Begin at the line below that contains "Given: Open the RESTAURANT theme dropdown" and write out every line from there to the end of the entries, exactly.

╭─ MATERIAL FOR THIS EXERCISE

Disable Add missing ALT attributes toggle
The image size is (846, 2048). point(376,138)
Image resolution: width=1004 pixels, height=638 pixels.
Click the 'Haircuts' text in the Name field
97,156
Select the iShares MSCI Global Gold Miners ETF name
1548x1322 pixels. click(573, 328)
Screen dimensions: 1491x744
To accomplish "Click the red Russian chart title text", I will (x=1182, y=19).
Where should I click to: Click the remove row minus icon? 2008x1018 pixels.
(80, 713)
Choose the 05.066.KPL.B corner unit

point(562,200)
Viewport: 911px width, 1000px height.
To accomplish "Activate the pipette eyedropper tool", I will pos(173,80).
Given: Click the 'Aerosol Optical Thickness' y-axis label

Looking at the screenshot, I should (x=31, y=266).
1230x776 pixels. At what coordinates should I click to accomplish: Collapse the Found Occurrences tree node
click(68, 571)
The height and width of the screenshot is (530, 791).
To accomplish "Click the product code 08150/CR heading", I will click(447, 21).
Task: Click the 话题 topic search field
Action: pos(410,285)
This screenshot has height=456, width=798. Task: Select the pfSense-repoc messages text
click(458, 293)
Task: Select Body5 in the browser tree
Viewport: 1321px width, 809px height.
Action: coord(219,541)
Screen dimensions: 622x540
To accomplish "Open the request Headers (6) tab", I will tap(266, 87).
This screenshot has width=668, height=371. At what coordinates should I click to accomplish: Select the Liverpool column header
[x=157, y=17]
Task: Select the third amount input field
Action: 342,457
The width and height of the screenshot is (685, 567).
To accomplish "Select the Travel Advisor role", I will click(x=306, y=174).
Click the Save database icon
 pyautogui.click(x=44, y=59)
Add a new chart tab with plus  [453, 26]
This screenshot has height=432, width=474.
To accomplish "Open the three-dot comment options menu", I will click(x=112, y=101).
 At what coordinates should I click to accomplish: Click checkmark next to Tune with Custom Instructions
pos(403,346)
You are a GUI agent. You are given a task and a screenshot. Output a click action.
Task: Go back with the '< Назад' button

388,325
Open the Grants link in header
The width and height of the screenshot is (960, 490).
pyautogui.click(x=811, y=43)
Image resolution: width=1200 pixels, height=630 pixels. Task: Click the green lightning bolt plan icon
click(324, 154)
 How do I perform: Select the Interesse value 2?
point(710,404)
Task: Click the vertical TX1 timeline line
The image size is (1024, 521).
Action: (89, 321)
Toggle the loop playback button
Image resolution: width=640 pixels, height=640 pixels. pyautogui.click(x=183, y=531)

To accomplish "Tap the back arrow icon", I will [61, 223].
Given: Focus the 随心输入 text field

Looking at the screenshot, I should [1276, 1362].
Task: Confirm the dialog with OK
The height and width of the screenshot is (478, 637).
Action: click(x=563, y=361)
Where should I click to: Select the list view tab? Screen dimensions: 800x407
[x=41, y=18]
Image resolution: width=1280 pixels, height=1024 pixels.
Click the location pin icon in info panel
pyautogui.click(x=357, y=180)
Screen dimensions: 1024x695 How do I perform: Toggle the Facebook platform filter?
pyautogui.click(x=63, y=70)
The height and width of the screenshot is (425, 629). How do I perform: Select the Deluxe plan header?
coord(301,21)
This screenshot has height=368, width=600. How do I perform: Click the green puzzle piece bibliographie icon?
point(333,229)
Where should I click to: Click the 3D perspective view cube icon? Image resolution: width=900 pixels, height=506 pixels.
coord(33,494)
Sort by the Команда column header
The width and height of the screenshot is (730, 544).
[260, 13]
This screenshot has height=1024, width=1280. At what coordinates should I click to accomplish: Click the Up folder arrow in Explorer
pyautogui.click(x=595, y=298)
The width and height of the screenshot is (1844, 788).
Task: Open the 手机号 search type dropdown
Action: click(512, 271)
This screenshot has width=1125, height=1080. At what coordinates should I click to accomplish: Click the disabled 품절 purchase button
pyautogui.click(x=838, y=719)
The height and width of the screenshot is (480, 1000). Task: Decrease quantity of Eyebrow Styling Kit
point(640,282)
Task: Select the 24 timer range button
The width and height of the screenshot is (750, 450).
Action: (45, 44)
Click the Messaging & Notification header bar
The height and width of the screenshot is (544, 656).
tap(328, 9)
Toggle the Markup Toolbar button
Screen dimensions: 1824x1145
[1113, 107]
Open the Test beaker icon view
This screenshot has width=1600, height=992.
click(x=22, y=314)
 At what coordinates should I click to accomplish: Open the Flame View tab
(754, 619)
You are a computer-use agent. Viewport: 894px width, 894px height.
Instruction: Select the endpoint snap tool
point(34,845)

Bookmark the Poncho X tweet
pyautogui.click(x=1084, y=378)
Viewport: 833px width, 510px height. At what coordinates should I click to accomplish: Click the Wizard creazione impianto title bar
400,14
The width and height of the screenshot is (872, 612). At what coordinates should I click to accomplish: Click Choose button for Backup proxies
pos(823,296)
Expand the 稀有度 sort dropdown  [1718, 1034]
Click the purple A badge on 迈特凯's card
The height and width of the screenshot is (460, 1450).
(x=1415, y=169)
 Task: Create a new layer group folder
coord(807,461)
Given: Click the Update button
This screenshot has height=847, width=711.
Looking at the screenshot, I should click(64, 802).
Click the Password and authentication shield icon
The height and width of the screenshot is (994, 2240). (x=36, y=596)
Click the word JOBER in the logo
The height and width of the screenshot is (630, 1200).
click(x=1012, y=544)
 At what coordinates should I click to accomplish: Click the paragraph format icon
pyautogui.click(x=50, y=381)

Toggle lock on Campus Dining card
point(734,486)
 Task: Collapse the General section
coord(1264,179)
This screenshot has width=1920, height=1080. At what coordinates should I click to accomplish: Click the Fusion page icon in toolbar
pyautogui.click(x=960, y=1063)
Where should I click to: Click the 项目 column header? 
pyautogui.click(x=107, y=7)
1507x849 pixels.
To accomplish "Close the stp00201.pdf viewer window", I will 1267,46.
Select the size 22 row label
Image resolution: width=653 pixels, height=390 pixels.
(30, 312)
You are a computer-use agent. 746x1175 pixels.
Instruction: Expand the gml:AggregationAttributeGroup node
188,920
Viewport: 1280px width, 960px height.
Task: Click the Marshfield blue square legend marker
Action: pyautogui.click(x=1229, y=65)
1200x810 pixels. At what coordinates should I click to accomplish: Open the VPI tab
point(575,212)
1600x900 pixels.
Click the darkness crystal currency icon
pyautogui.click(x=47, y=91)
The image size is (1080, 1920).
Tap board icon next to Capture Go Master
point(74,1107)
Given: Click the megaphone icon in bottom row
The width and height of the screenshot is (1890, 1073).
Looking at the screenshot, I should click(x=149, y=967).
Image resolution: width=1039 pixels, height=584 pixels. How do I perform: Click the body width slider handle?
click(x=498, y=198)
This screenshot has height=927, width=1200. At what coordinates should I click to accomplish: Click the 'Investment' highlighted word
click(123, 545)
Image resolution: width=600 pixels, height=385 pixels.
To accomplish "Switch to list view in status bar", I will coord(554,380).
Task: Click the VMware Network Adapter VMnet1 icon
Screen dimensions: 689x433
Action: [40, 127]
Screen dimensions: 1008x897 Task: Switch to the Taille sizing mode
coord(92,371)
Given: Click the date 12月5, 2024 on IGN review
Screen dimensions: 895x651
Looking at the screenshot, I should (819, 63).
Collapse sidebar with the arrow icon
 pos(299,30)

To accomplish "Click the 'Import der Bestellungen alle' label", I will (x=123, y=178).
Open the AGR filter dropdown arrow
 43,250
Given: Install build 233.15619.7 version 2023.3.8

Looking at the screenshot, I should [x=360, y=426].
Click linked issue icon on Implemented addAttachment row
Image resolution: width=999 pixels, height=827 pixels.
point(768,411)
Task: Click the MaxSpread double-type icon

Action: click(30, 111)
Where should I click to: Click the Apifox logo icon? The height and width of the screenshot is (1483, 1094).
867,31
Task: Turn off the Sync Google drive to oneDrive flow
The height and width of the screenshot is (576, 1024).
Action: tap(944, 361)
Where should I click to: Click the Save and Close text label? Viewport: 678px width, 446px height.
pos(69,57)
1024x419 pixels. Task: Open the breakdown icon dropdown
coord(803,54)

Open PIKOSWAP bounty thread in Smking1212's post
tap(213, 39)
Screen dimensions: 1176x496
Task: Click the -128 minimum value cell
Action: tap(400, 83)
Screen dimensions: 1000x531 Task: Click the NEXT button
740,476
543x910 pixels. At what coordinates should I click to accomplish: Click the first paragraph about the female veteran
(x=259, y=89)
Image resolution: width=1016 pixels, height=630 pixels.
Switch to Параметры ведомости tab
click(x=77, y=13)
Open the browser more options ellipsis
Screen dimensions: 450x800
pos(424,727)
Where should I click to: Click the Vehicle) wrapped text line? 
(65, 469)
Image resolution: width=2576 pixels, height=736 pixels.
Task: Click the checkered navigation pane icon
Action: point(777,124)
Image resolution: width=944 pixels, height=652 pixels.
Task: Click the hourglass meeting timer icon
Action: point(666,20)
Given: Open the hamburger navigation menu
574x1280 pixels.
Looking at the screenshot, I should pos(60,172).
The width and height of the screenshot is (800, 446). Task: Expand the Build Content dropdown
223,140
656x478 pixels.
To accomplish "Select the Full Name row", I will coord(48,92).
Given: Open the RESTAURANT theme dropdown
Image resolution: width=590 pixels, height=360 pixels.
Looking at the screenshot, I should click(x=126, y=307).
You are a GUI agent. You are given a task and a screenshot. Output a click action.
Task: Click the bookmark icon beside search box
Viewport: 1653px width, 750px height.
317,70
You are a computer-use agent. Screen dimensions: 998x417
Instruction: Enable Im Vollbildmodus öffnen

╰─

■ **RESULT**:
Given: Open the RESTAURANT theme dropdown
Image resolution: width=590 pixels, height=360 pixels.
Looking at the screenshot, I should click(x=126, y=307).
You are a GUI agent. You are given a task and a screenshot. Output a click action.
Task: Click the bookmark icon beside search box
Viewport: 1653px width, 750px height.
317,70
You are a computer-use agent. Screen dimensions: 998x417
Instruction: Enable Im Vollbildmodus öffnen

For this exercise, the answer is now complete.